> REQUEST:
Please put every line of the data below into a numbered list, skipping blank lines and leaving out the pictures.

> DATA SUPPLIED:
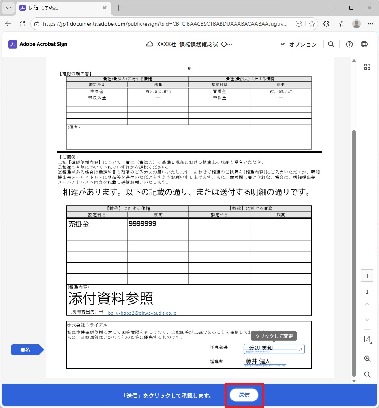Go to next page down arrow

point(367,319)
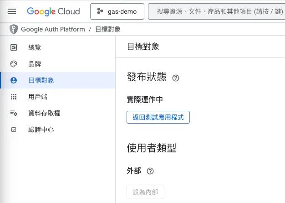Open the gas-demo project selector
This screenshot has height=203, width=285.
[x=117, y=11]
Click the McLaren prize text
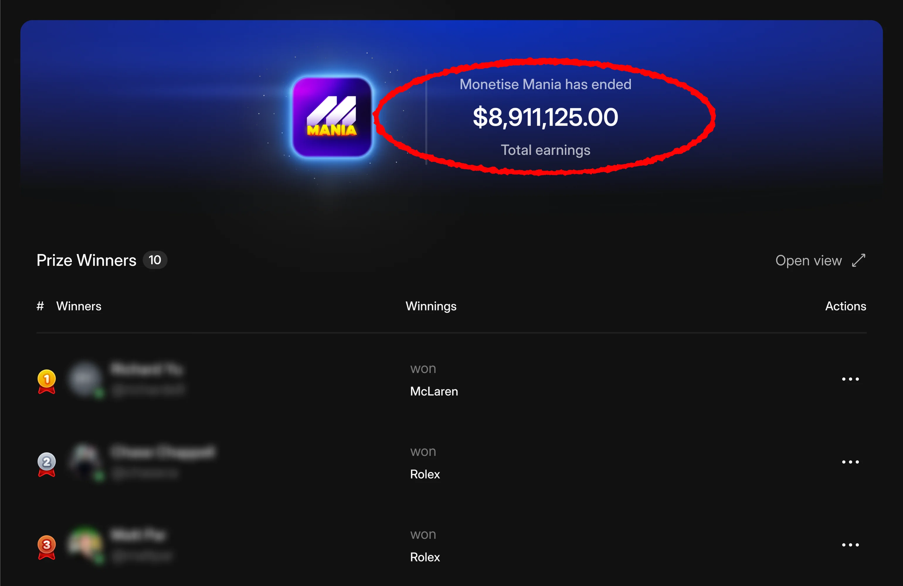Screen dimensions: 903x586 [x=434, y=391]
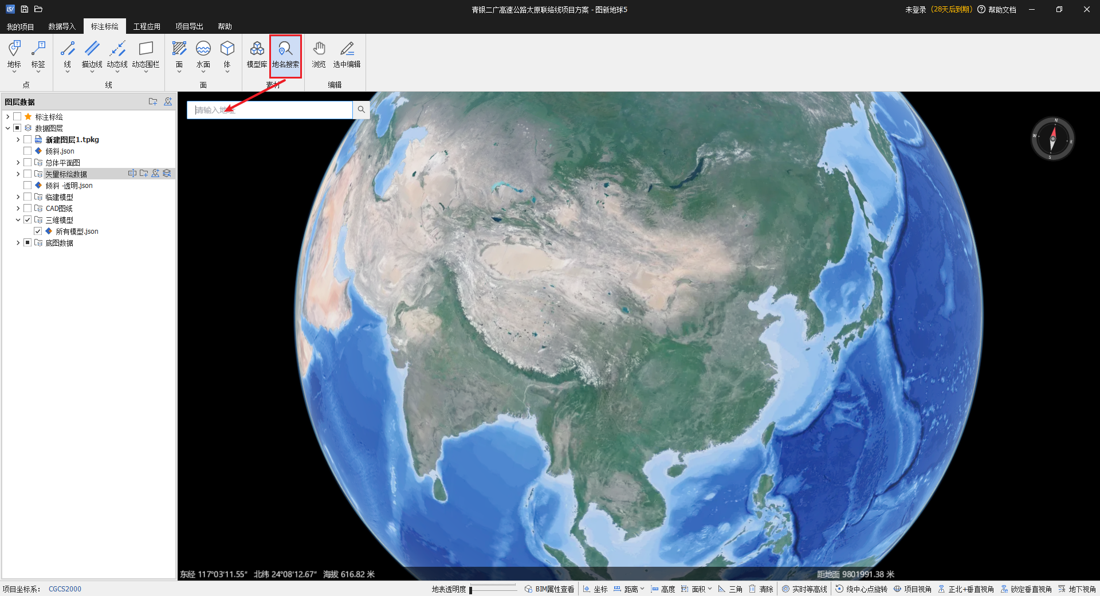Select the 标签 label tool

[38, 54]
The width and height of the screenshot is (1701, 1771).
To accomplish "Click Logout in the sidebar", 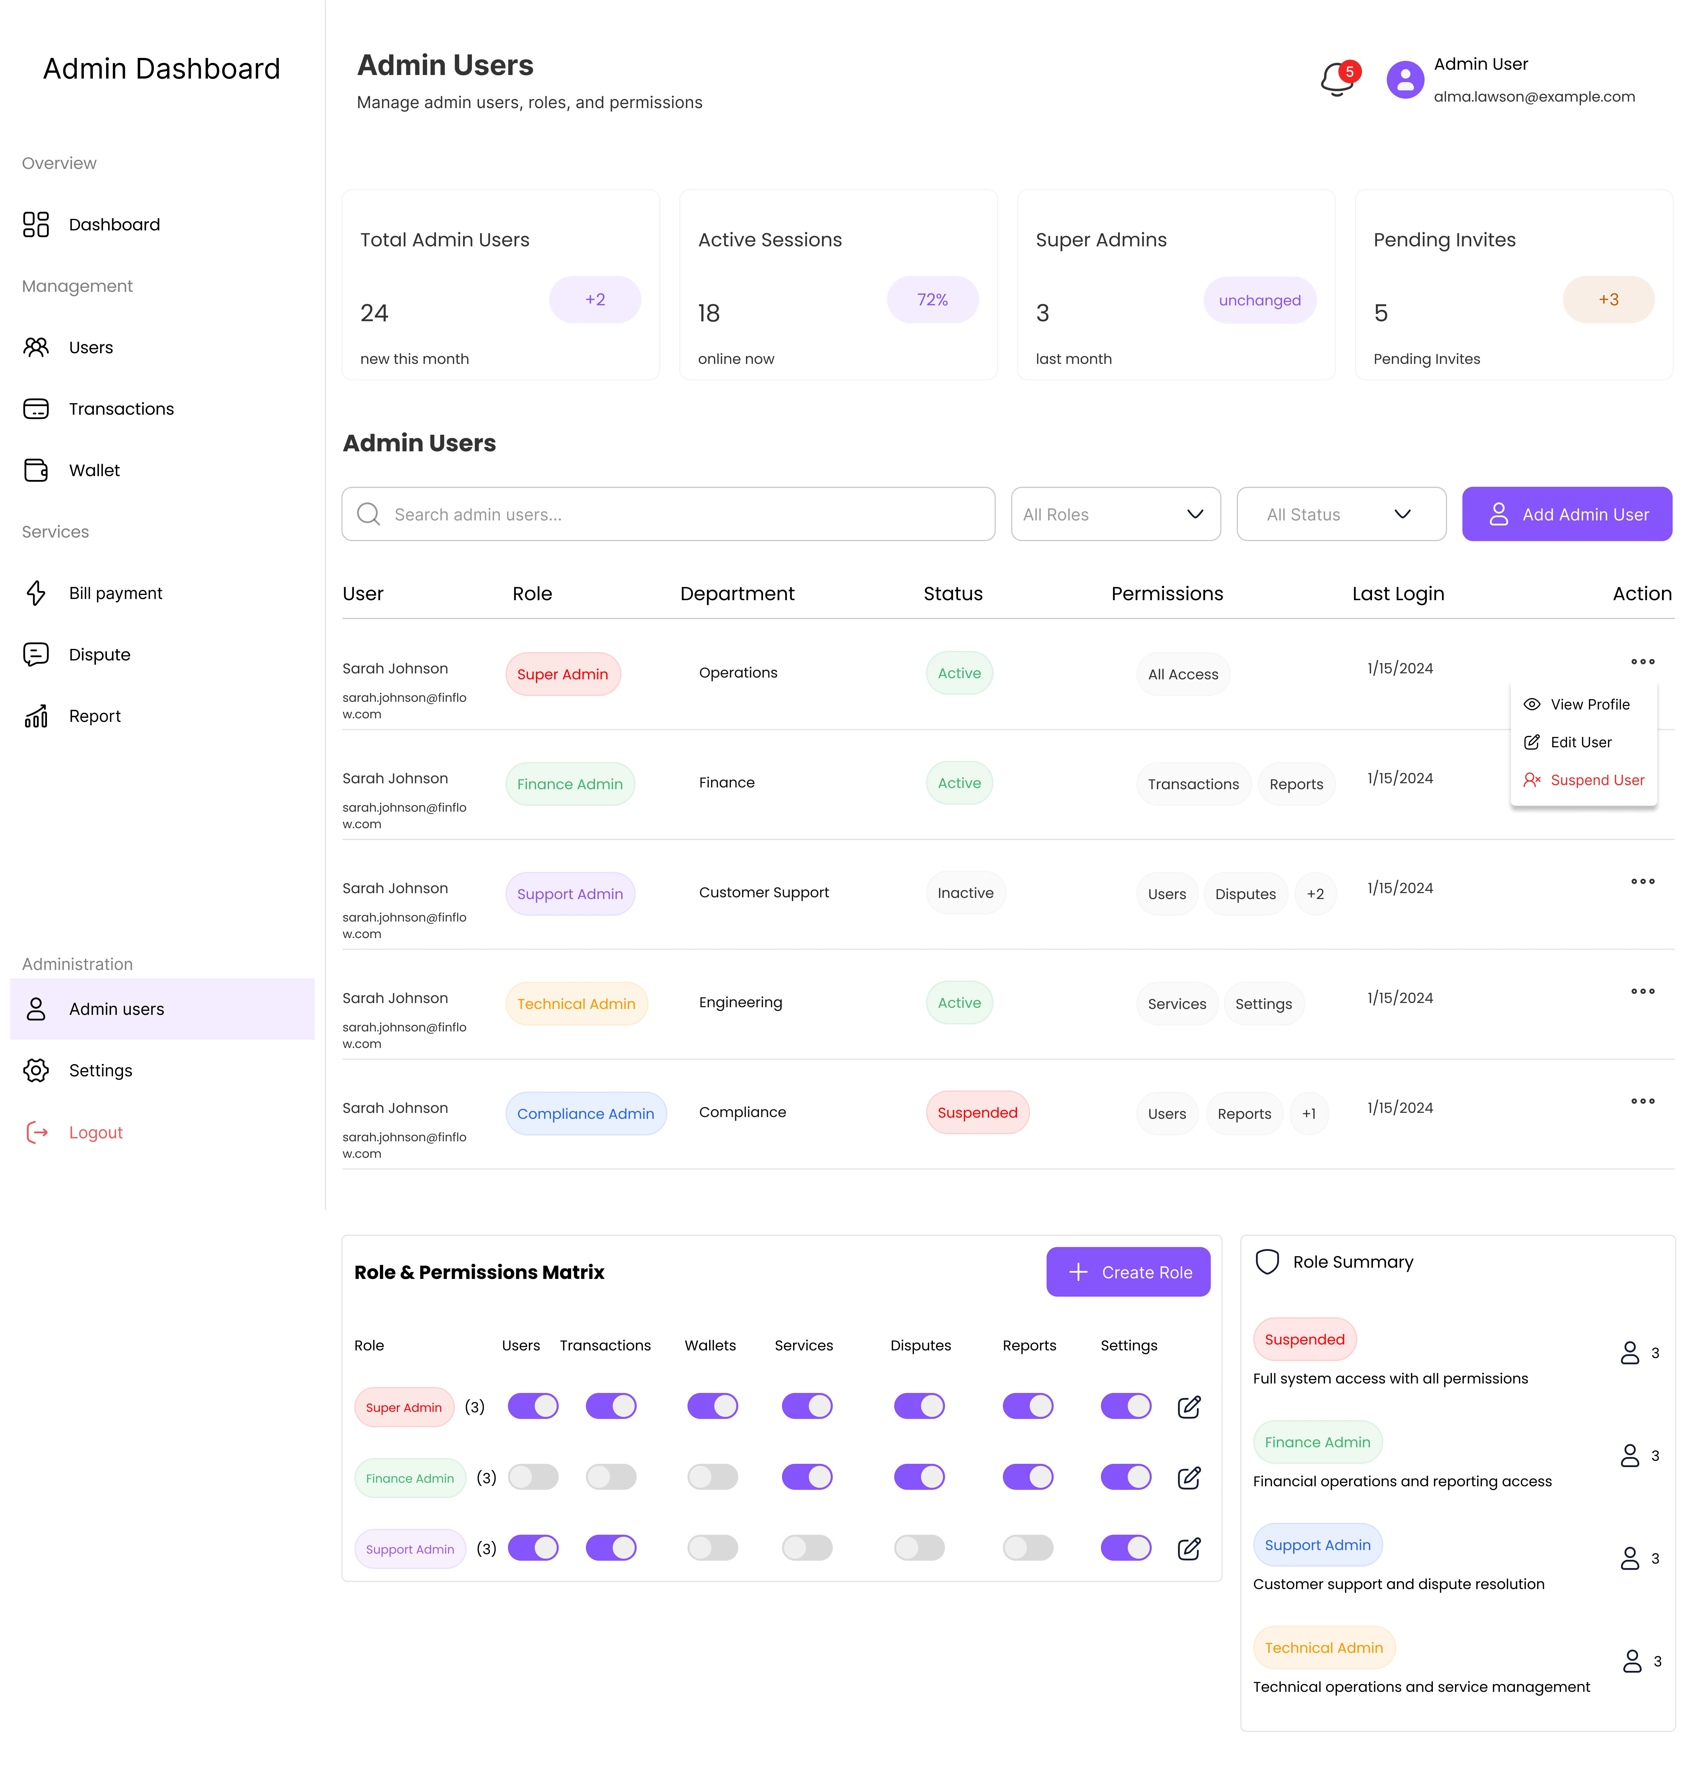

> FINAL RESULT:
1. Go to next page down arrow
2. point(367,319)
3. Open the gas-demo project selector
4. This screenshot has height=203, width=285.
5. [x=117, y=11]
6. Click the McLaren prize text
7. Screen dimensions: 903x586 [x=434, y=391]
8. Select the 标签 label tool
9. [38, 54]
10. The width and height of the screenshot is (1701, 1771).
11. To accomplish "Click Logout in the sidebar", 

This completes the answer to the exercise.